Кларнетист внизу сыграл несколько низких нот, ожидая аккомпанемента, потом замолк. Эрнест повернулся на бок и погладил мое открытое плечо. От прикосновения сладостные мурашки пробежали по моему телу; он привлек меня к себе и, не говоря ни слова, повернул на живот и накрыл меня своим телом. Он был тяжелый и теплый, и я шеей чувствовала его губы и лоб.

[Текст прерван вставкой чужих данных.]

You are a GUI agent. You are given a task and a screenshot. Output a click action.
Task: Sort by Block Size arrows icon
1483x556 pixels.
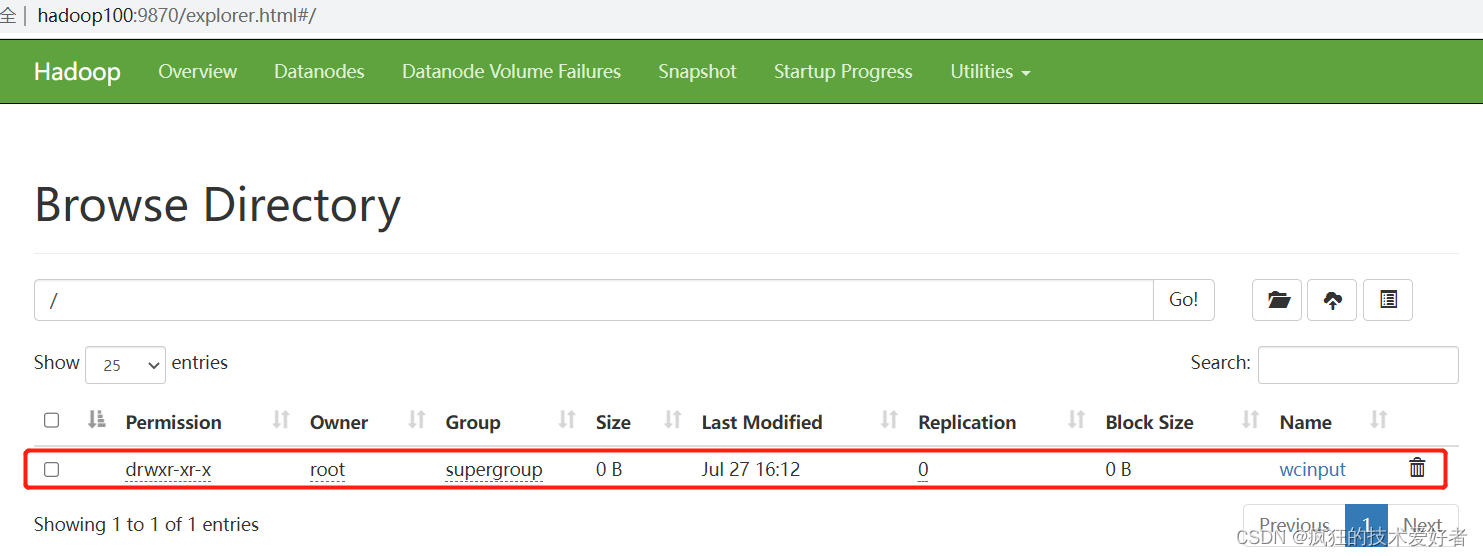tap(1250, 421)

— Не двигайся, — попросил он.

— Я еле дышу.

— Хорошо.

— Так все идет медленнее.

— Да.

Чтобы мне было легче, он упирался руками в кровать, но его тяжесть доставляла удовольствие.

После, когда мы лежали в темноте, с улицы по-прежнему доносился смех, музыка звучала еще громче и беспорядочней. Эрнест опять притих, и мне казалось, он думает о Шио и о том, чего там уже никогда не найдешь, и еще о печали, которую он оттуда привез.

— Давай я закрою окно?

— Слишком жарко. Да это и ничему не поможет. Спи.

— Ты о чем-то думаешь. Не хочешь поделиться?

— От разговоров тоже мало пользы.

По голосу я понимала, что он глубоко несчастен, и наивно верила, что смогу помочь, если заставлю его говорить. Я продолжала мягко давить, и наконец он сказал:

— Если ты действительно хочешь знать причину, то это из-за любовной близости. Почему-то после нее я чувствую себя опустошенным и одиноким.

— Как ужасно! — Его слова причинили мне боль. Мы часто занимались любовью — во всяком случае, мне так казалось.

— Прости. Дело вовсе не в тебе.

— Как же не во мне! Давай никогда больше не прикоснемся друг к другу. Мы не должны. Я не хочу.

— Но мы хотим. Ты это знаешь. И ты хочешь.

— Нет.

Он прижал меня к себе.

— Не волнуйся ты так, пожалуйста. Просто скажи, что любишь меня.

— Я люблю тебя, — сказала я, целуя его руки, глаза и стараясь забыть те слова. Но у меня не получалось. Я не могла забыть ничего из того, что он когда-то мне говорил.

— Теперь спи.

— Хорошо, — сказала я.

Сам он встал и оделся. Было три часа ночи, а может, четыре.

— Ты ведь не будешь сейчас работать?

— Может, и не буду. Но хочу попробовать.

Я слышала, как закрылась дверь, слышала его шаги по лестнице, а потом заснула и проспала несколько часов. Когда я проснулась, Эрнеста не было — он работал, а в квартире уже стало жарко и душно. Откинув ногой простыню, я накинула халат, пошла на кухню и сварила кофе. Игравшие ночью музыканты так и не покинули улицу, и от одних звуков музыки я уже почувствовала усталость. Я не понимала, как им удается все время играть. Они что, спят стоя? Или не спят совсем?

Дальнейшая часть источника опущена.